The cells of the skin could help with the treatment of Alzheimer’s disease
Scientists have started the cells of the skin of elderly women and he would become the nerves of the spinal cord in a world first that promises to transform research into debilitating diseases such as Alzheimer’s and Parkinson’s disease.
The technique, developed by scientists at the Institute of cell mother of Harvard in Boston, offers researchers a way to recreate the disease of a patient on a plate, giving them a vision without precedent on how the disease harms and destroys the tissues as it progresses.
The work will have an immediate impact on the research of the disease, but ultimately aims to pave the way for new powerful priests, giving doctors the ability to grow healthy tissue of replacement of the cells of the patients themselves.
Understanding of scientists at some of the most distressing and incurable diseases has remained severely because it is impossible to remove diseased brain of patients or spines nerves to study them. Research is carried out in the tissues of the patients who have died, when the disease is usually in its final stages.
The most recent technique allows scientists to a patient’s skin cells and turn them into spinal nerve, or brain cells that develop the disease. Studying nerves newly created as they grow, scientists can learn how the disease takes hold and hopefully discover new drugs to treat the condition.
“No one has never achieved isolate these neurons from a patient and grow them on a plate”, said Kevin Eggan, whose study appears in the journal Science. “Now we can do unlimited supplies of cells that die in this horrible disease.”
Eggan team took the cells of the skin of two women, 82 years of age and 89, each of which had a defective gene causing a condition called the Lou Gehrig’s disease, the same neurodegenerative disorder that affects the physicist Stephen Hawking of Cambridge.

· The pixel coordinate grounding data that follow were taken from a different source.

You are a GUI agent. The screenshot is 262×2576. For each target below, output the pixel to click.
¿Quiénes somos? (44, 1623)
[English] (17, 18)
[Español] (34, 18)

The researchers then infect every cell of the skin with a harmless virus, genetically modified to actually rewind the clock of the cell, returning to an almost embryonic stage. To treat these cells with chemicals, Eggan team was able to turn them into a variety of adult nerve cells, which carried the same genetic defect that causes the disease.
Researchers will now examine the nerves as they grow, to see if early signs of Lou Gehrig’s disease develop.
“It is our lack of understanding of the processes of disease that, we believe, they prevent us from developing more effective cures,” said Christopher Henderson, co-author of the study in the center of Columbia University for Motor Neuron biology and disease.
The work is an important step toward one of the top objectives of stem cell science: the ability to create genetically identical cells for patients that can be used to replace damaged or diseased organs without causing an immune reaction.